Ready to be appalled?
The big story that’s been making the rounds on lots of blogs this week is about a new book coming out that explains mom’s upcoming plastic surgery to kids in much the same way that other books explain going to the dentist or non-standard family organization. You can find more about the book here.
There are so many things that are wrong with this book it’s hard for me to know where to begin.
Let’s start with women’s poor self-esteem that they feel their bodies must look pre-children even post-children. Our bodies change with the birth of our children, often irrevocably. But women feel that they have to stay “young” and “attractive” within a very narrow definition, and so they have plastic surgery. This is a dreadful psychological game to play, and can have serious side effects (up-to-and-including death, because plastic surgery in korea can be a serious operation).
Let’s move on to the permanent distortion of a child’s self-image and understanding of beauty that comes with deciding to (for example, as the book explains) re-shape your body to fit into your clothes rather than get new clothes to shape your body. Or let’s take the phrase “Not just different – prettier!” that describes what the mother will look like after a tummy tuck, a nose job, and breast implants. The body image issues that this book plants deep inside young girls’ heads are outrageous!
One person Newsweek interviewed suggested that rather than basing the surgery on the need to augment the mother’s physical beauty with the help of Sheikh Ahmad Cosmetic Surgeon, the storybook mama should have said something along the lines of “It’s silly, but I want to do it anyway, so I’m going to.” At least that’s slightly more honest.
Because what I am working always to teach children and teenager is that one can have a tummy bulge and saggy breasts and still be beautiful. Expanding our culture’s image of beauty is where our focus with our children needs to be – not justifying the lack of balance and understanding.

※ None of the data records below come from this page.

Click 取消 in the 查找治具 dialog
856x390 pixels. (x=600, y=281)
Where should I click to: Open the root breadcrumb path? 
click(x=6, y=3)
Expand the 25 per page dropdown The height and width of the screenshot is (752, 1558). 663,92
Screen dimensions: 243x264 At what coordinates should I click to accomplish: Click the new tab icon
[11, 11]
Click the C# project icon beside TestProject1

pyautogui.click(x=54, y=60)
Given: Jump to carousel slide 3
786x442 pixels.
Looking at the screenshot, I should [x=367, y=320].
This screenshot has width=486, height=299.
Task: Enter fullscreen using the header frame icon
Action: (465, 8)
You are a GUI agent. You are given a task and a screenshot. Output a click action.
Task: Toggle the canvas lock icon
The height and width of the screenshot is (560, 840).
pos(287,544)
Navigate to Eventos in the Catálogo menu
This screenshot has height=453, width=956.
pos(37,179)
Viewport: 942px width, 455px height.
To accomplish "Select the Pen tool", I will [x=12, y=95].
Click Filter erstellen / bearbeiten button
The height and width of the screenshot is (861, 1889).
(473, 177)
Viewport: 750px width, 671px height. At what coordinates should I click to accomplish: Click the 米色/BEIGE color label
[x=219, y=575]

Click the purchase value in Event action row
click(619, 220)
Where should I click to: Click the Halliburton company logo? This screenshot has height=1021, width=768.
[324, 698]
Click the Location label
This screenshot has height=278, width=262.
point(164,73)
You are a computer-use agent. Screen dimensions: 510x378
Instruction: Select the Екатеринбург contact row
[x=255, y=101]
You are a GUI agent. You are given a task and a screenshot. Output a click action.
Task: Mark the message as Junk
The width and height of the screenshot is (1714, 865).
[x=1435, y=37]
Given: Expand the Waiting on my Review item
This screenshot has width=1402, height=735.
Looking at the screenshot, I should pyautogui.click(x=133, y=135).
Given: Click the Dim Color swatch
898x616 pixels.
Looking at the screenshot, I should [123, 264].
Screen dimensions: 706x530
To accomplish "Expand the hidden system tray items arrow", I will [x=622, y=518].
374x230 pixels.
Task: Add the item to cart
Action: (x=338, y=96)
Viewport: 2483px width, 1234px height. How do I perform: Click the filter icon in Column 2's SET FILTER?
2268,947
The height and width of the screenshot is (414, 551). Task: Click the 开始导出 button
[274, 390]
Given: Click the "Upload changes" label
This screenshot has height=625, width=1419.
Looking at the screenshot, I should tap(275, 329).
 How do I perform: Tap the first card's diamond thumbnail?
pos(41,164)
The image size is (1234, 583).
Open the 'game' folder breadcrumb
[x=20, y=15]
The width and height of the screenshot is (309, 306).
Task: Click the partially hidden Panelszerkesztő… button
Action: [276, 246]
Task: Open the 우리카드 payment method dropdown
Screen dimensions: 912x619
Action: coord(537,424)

So while I have not actually read the entirety of My Beautiful Mommy by Dr. Michael Salzhauer (just the excerpts from the Newsweek website), I feel absolutely confident in saying it’s a book that should never be read to actual children.
Of course, I wish that there were no children who had need to know why their mothers are going in for surgery and will look different (maybe prettier, maybe not) afterwards. But when mothers give up on their own, natural physical beauty and buy into the customized, unified, stereotypical version and get plastic surgery, I’m with Elizabeth Berger, the child psychiatrist who suggests that mothers just own up to wanting something silly and presenting it to their children in such a light.